Aparte de la habilidad del guión -donde, por cierto, se cae en una cierta reiteración-, la película es una hermosa reflexión, en clave amable y distendida, sobre la insatisfacción del ser humano con respecto al tiempo que le ha tocado vivir; sobre el arte enfrentado a la vida; sobre la fragilidad de los sentimientos; sobre cómo nos puede inmovilizar la mirada puesta en el pasado... El único camino que lleva a la felicidad parte de nuestro presente. Y quizá no es el arte, sino el amor.

**EXTRACTOS DE DATOS**

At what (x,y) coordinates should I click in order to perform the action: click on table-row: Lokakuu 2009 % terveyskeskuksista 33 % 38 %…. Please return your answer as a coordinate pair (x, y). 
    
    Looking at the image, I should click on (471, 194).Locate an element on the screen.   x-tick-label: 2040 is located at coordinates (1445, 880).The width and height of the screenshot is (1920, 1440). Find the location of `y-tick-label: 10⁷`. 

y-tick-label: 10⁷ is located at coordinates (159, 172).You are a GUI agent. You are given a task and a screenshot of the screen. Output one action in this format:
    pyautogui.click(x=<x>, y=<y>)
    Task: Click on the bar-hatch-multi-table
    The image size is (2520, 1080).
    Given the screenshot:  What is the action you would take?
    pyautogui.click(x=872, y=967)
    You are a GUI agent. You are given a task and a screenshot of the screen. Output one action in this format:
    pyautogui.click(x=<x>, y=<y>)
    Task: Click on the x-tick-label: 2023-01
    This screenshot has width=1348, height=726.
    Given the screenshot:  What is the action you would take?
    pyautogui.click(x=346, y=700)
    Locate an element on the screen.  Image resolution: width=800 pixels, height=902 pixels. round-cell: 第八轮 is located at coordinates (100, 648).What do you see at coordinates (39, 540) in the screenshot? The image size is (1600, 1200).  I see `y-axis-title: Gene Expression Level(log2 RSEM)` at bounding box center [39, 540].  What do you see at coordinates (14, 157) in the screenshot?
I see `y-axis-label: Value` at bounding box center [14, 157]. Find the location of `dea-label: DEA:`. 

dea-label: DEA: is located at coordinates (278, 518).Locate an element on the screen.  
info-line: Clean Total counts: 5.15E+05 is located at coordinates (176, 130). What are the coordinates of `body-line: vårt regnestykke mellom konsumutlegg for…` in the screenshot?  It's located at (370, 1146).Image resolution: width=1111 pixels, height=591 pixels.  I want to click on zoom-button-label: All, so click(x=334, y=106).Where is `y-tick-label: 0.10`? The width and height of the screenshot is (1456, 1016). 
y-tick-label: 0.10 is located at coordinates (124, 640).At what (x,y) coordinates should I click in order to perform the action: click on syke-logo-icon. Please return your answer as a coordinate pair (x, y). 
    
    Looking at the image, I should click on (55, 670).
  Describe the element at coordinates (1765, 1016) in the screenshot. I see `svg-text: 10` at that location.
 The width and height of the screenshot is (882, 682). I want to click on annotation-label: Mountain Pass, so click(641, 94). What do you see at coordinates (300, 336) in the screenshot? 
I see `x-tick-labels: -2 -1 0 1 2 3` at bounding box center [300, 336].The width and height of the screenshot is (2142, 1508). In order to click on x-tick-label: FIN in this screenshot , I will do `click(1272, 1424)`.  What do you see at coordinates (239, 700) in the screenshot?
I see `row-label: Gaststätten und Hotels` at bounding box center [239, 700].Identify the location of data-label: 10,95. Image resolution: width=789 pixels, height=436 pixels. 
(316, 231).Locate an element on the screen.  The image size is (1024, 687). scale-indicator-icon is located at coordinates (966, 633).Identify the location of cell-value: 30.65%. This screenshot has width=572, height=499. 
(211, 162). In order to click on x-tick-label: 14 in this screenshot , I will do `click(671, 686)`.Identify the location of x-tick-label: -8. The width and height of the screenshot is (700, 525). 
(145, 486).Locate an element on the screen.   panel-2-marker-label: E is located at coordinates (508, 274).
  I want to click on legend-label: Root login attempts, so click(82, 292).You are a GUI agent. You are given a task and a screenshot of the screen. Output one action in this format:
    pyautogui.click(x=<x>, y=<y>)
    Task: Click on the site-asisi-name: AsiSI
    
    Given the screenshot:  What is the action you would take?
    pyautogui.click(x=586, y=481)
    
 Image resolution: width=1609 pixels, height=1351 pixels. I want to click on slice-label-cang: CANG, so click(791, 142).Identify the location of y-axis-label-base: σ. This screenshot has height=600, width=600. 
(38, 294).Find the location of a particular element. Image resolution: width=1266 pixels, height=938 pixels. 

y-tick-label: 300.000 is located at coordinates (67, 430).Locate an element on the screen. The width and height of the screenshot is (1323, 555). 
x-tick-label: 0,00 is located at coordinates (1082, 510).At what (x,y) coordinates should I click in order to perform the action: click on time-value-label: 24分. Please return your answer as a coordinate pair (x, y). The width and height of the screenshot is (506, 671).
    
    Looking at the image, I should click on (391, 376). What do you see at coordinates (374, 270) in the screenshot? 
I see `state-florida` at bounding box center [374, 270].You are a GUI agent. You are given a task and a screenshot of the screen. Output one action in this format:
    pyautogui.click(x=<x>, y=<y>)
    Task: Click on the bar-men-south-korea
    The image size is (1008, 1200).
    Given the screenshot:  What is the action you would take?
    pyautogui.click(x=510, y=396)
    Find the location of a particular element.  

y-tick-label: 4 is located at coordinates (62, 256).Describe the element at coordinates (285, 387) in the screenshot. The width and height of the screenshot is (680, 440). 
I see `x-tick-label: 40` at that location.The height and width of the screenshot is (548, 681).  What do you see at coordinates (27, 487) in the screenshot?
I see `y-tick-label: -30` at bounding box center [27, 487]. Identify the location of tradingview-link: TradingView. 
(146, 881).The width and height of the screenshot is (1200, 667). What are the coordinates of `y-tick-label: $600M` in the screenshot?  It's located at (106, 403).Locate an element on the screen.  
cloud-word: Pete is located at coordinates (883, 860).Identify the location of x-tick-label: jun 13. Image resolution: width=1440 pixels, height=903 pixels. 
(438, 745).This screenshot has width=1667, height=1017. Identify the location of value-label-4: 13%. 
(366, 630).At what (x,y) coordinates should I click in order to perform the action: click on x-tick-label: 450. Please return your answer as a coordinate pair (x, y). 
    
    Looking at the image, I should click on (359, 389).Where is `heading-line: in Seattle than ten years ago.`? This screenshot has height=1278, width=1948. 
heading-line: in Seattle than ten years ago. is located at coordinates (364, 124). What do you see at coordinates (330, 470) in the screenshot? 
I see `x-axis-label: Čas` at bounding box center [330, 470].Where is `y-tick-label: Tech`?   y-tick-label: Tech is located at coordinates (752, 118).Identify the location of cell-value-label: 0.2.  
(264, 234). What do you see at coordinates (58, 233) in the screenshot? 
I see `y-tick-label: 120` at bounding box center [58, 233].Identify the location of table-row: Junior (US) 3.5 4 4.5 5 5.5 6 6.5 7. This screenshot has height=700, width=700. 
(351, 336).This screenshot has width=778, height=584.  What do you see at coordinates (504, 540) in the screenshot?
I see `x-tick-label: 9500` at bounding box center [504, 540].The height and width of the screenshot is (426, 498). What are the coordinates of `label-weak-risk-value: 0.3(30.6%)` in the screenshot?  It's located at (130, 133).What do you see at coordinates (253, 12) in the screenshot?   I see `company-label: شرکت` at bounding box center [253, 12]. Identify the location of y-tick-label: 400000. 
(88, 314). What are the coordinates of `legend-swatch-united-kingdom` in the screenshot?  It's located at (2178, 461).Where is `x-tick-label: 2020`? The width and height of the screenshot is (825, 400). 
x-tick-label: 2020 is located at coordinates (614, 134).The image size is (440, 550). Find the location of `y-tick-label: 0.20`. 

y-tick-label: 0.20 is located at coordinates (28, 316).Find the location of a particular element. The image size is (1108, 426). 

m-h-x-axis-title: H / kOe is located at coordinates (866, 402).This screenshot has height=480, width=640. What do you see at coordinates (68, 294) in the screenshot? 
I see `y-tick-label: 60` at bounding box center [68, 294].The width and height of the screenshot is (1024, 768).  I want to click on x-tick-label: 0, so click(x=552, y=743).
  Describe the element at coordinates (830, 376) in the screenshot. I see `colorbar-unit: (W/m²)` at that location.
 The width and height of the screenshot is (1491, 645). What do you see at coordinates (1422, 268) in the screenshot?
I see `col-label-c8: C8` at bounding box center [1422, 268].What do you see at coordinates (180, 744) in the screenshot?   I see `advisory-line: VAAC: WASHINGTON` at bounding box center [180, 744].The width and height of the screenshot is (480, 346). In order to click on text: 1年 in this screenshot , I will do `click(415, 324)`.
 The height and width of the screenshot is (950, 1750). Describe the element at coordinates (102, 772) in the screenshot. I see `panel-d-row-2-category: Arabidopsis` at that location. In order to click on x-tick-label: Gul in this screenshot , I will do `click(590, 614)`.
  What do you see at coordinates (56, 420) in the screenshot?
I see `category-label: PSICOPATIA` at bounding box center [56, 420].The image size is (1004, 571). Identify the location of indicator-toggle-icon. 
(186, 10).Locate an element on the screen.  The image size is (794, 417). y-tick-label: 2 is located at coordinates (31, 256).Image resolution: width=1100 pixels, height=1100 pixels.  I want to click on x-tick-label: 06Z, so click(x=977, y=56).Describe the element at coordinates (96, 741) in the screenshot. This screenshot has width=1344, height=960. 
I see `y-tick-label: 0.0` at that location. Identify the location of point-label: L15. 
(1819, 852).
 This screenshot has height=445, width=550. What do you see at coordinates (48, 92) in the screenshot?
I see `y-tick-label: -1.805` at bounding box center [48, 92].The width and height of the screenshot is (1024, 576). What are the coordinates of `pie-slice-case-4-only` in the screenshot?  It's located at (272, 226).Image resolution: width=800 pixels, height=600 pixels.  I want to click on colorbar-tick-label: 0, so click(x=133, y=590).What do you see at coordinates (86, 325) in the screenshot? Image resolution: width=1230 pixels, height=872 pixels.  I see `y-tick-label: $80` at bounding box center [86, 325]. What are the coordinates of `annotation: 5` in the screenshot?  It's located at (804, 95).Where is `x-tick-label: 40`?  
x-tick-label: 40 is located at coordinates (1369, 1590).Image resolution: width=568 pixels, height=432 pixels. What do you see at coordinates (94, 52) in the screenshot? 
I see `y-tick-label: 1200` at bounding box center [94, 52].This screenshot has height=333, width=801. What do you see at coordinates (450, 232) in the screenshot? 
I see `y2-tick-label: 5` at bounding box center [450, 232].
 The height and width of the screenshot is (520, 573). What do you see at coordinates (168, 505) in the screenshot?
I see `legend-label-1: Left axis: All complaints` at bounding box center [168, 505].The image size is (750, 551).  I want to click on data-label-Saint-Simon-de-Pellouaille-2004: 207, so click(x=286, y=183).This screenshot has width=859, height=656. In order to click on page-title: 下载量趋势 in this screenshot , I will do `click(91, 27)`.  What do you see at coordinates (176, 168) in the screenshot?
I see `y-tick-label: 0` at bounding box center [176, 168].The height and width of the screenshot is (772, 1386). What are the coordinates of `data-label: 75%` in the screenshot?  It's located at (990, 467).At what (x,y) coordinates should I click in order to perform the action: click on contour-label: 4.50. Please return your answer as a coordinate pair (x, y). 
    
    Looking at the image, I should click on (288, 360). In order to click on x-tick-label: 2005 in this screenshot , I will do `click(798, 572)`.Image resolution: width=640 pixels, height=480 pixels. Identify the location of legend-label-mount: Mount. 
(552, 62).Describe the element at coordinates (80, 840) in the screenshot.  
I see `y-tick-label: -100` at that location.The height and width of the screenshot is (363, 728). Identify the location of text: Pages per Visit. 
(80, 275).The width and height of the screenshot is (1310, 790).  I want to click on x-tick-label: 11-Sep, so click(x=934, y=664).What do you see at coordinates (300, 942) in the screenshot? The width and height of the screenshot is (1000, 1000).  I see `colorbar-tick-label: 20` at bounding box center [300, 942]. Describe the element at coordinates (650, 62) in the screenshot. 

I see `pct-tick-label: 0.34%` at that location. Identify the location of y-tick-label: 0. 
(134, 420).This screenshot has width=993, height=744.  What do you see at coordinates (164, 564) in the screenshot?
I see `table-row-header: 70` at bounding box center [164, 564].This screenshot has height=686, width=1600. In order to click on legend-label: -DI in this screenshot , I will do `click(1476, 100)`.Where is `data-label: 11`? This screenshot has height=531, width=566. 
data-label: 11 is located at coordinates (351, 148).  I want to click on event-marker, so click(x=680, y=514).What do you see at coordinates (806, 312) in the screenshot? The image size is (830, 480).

**QUÉ HARÁS**
[a] Según el texto sobre la película, ¿de dónde parte el único camino que lleva a la felicidad?
[b] Continúa el texto sobre la película a partir de su última oración.
Estos datos provienen de otra fuente distinta.

**TAREAS RESUELTAS**
[a] De nuestro presente.

[b]
La película se deja ver con una sonrisa -y varias carcajadas- que dura todo el metraje. Resulta increíble que un director tan mayor sepa cantar a la vida de una forma tan luminosa, tan ingeniosa, tan tierna y a la vez inteligente. Y, por encima de todo, la película es un canto a la ciudad de París, de la que se dicen cosas conmovedoras. De hecho, el director, antes de los títulos de crédito, dedica unos minutos a fotografiarla al compás de la música, como hizo con Manhattan en la película del mismo título, al son de la Rhapsody in blue. Un rincón cualquiera de cualquier bulevar, una calle bajo la lluvia, un callejón que sube a Montmartre mientras una melodía cálida envuelve las imágenes... Las mejores declaraciones de amor son las que no necesitan palabras.